[Twisted-web] Performance of twisted web with Quixote [was Performance of twisted web with HTTP/1.1 vs. HTTP/1.0]

Wed Apr 14 21:37:19 MDT 2004

Hi folks,

I previously wrote to this list about a performance problem I was having
with Twisted, Quixote, and (I thought) HTTP/1.1, which I erroneously thought
was a problem in Twisted's ability to deal with HTTP/1.1...

I've since spent lots of time digging, and first figured out that the
problem wasn't really in Twisted (and it really didn't have anything to do
with HTTP/1.1, though persistent connections did contribute.  More
accurately, the lack of persistent connections would mask the problem.), and
then eventually figured out what the problem REALLY was.

It was an odd little thing that had to do with Linux, Windows, network
stacks, slow ACKs, and sending more packets than were needed.  Well, I don't
want to go into much more detail, because your time is valuable.

First, for those that haven't heard of it, Quixote is a python based web
publishing framework that doesn't include a web server.  Instead, it can be
published through a number of mechanisms:  CGI, FastCGI, SCGI, or
mod_python, plus it has interfaces for Twisted and Medusa.  I think I may be
missing one, but I'm not sure.  It's home page is at
http://www.mems-exchange.org/software/quixote/

We (the quixote-users folks) seem to have a lack of expertise in Twisted :)

The interface between twisted and quixote: A twisted request object is used
to create a quixote request object, quixote is called to publish the
request, and then the output of quixote is wrapped into a producer which
twisted then finishes handling.  Actually, that's how it has been for quite
some time, except for the producer bit.  My modifications revolved around
creating the producer class that (I think/hope) works well in the Twisted
framework, and let's twisted publish it when it's ready (i.e., in it's event
loop).  Formerly, quixote's output was just pushed out through the twisted
request object's write() method.  Which could cause REALLY bad performance;
the bug I was chasing.

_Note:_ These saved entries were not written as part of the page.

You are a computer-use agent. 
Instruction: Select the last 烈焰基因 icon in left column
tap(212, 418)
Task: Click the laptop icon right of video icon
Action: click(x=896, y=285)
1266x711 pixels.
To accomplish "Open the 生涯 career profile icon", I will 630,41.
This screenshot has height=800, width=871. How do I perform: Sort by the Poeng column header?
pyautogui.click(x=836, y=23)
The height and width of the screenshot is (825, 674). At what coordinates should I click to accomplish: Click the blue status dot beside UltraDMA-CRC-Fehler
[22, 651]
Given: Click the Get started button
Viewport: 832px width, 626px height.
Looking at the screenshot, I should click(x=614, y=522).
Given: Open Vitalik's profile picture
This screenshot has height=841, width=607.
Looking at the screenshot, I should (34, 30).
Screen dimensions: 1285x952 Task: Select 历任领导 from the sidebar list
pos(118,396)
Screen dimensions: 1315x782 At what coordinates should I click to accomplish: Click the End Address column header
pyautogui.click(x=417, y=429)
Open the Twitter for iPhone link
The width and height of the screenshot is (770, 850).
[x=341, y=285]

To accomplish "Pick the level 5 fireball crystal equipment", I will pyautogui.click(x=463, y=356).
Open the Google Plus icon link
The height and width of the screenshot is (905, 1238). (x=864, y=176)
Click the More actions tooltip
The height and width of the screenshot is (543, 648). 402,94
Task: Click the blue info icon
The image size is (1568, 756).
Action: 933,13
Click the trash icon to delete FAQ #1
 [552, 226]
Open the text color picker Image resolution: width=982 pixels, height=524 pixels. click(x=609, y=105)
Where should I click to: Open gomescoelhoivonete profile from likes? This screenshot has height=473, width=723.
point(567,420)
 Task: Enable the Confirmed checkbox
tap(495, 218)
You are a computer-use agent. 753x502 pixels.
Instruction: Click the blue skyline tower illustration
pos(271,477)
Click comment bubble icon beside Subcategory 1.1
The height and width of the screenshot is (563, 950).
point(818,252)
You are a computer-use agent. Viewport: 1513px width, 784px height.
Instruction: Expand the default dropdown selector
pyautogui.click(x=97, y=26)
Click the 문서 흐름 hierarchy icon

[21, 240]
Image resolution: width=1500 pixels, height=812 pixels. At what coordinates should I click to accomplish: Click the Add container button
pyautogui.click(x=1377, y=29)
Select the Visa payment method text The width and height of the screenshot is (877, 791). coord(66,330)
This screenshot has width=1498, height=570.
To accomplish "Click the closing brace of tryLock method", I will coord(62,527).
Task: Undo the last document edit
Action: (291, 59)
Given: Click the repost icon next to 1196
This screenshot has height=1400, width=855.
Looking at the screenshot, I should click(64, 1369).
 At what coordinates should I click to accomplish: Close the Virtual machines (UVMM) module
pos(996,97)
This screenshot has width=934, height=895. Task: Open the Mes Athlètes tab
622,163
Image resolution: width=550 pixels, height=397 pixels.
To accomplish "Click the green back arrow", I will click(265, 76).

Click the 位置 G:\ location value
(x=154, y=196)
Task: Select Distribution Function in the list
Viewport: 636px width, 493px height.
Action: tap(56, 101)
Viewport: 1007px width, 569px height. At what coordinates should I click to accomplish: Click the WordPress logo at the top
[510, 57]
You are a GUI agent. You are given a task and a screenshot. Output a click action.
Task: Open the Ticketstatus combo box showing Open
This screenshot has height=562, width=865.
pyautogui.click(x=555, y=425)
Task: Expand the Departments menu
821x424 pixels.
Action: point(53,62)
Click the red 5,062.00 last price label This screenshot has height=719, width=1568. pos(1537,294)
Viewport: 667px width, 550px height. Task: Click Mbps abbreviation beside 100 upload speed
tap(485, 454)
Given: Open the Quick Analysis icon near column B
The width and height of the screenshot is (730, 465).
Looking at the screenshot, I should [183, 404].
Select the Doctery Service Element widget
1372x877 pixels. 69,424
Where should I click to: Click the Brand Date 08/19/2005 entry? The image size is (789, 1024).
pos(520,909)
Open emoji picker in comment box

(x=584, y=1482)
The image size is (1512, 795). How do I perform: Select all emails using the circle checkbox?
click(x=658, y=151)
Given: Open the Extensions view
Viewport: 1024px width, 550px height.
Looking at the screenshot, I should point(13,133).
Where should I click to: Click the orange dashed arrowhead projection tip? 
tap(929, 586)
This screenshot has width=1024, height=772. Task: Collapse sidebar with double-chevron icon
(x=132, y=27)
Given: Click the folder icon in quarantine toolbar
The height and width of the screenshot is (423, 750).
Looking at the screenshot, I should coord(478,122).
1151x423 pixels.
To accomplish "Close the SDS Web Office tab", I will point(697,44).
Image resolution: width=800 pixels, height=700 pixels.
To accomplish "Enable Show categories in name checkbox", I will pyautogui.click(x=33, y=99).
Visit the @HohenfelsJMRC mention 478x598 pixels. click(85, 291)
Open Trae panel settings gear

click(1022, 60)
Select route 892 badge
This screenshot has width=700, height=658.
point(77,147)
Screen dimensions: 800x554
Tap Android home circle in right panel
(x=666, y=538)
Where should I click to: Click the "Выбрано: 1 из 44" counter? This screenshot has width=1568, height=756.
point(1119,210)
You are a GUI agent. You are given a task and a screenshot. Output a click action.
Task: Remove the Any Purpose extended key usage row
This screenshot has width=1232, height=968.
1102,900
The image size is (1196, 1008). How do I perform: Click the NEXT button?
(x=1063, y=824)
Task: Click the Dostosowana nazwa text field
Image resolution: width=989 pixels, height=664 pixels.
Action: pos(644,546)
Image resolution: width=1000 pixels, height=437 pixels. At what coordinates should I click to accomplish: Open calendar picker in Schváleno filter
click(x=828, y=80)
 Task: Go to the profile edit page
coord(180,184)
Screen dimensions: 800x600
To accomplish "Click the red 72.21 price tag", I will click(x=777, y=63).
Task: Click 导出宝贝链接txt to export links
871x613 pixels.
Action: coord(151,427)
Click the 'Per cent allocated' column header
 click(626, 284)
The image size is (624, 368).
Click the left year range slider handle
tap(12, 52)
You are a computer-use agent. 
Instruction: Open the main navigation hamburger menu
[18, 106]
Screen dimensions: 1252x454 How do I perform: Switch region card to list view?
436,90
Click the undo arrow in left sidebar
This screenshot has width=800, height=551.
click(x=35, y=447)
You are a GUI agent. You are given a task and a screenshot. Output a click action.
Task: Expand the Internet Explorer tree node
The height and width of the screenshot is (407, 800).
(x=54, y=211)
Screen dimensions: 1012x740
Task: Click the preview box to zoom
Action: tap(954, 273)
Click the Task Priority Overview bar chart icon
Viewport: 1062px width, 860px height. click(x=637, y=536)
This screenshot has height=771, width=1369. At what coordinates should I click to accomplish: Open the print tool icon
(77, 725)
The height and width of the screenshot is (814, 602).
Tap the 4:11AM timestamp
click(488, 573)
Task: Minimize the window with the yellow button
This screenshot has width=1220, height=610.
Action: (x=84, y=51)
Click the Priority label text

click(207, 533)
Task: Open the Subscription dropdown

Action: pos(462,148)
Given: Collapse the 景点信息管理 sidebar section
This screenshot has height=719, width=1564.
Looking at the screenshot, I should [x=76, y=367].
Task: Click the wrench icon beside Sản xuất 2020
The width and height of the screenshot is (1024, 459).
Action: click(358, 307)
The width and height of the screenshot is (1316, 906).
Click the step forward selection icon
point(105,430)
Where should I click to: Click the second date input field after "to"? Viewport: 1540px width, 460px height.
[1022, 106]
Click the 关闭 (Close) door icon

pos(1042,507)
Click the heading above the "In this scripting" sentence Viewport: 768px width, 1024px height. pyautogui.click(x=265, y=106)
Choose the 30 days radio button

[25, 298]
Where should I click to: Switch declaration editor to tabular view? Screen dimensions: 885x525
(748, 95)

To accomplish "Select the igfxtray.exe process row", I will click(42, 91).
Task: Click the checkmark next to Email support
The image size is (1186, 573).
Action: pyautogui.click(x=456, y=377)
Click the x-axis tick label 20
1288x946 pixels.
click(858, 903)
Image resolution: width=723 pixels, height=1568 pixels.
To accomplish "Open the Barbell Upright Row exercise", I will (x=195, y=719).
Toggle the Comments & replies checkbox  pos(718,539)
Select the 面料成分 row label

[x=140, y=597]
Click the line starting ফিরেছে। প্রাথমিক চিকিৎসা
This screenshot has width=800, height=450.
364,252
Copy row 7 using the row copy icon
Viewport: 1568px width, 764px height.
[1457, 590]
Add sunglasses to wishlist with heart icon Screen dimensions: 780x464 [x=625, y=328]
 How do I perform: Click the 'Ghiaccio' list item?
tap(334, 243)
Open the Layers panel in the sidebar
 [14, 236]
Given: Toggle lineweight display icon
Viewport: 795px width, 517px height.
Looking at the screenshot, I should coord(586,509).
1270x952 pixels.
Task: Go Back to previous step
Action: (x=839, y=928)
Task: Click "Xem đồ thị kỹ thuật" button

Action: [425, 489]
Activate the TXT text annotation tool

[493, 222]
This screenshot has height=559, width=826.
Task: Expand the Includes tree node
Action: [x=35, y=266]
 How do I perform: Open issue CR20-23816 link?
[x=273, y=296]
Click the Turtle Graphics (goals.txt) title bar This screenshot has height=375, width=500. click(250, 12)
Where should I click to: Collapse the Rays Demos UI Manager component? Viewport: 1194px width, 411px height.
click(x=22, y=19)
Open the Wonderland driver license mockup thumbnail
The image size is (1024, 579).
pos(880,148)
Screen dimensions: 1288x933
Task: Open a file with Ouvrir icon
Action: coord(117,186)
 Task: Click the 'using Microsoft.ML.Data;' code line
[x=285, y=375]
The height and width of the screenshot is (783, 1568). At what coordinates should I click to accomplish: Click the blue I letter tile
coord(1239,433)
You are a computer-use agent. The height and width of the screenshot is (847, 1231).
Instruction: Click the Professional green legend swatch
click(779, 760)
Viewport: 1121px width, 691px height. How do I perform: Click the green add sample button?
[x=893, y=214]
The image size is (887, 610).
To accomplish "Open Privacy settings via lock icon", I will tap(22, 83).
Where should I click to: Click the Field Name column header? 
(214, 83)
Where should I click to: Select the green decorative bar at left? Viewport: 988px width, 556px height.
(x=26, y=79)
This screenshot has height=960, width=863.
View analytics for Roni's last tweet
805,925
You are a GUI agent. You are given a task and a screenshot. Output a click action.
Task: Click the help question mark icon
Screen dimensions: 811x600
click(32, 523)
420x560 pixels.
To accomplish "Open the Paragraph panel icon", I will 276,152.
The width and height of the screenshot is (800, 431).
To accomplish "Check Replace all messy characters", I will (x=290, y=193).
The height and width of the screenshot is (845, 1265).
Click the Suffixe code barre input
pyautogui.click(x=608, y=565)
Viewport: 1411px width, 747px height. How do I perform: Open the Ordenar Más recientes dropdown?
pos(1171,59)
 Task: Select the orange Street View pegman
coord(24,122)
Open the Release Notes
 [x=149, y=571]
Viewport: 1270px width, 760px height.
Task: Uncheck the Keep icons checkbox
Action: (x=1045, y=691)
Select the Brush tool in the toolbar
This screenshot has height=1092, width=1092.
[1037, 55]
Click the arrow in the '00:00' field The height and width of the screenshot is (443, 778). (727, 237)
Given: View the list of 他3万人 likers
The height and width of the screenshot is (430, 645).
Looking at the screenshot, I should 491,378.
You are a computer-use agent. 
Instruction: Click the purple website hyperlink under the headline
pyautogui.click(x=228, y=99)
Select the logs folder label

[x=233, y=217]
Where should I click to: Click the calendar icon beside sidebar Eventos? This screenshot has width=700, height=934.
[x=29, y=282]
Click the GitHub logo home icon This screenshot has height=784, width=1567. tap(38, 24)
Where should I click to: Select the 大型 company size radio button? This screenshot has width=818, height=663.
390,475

In many cases it did just fine, however.  This was
also just a generally bad idea, because, for instance, publishing a large
file could consume large amounts of RAM until it was done being pushed over
the wire.

It's also worth mentioning that a quixote Stream object (noticable in the
source) is a producer, but it uses the iterator protocol instead of .more()
or resumeProducing().

I'm hoping that someone can take a look at the finished product (just the
interface module) and say something like, "you're nuts! you're doing this
all wrong!", or "yeah, this looks like the right general idea, except maybe
this bit here...".

Also, if anyone can share a brief one-liner or two about whether or not I
should leave in the hooks for pb and threadable, I'd appreciate it (quixote
is almost always run single threaded...  Maybe just always...). I also
changed the demo/test code at the bottom of the module from using the
Application object to using the reactor.  I'd appreciate any feedback on
that and the SSL code (it's also new...) as well.

If anyone should want to actually run this, it'll work with Quixote-1.0b1,
and the previous 'stable' (I say that because it was the latest version for
several months...) version 0.7a3.  I wrote the interface against twisted
1.2.0, but I think it'll work with older versions.  I just don't know how
old.  Oh, and if you wanna drop it in a quixote install, it lives as
quixote.server.twisted_http

Thanks in advance for any help,

Jason Sibre
-------------- next part --------------
#!/usr/bin/env python

"""
twist -- Demo of an HTTP server built on top of Twisted Python.
"""

__revision__ = "$Id: medusa_http.py 21221 2003-03-20 16:02:41Z akuchlin $"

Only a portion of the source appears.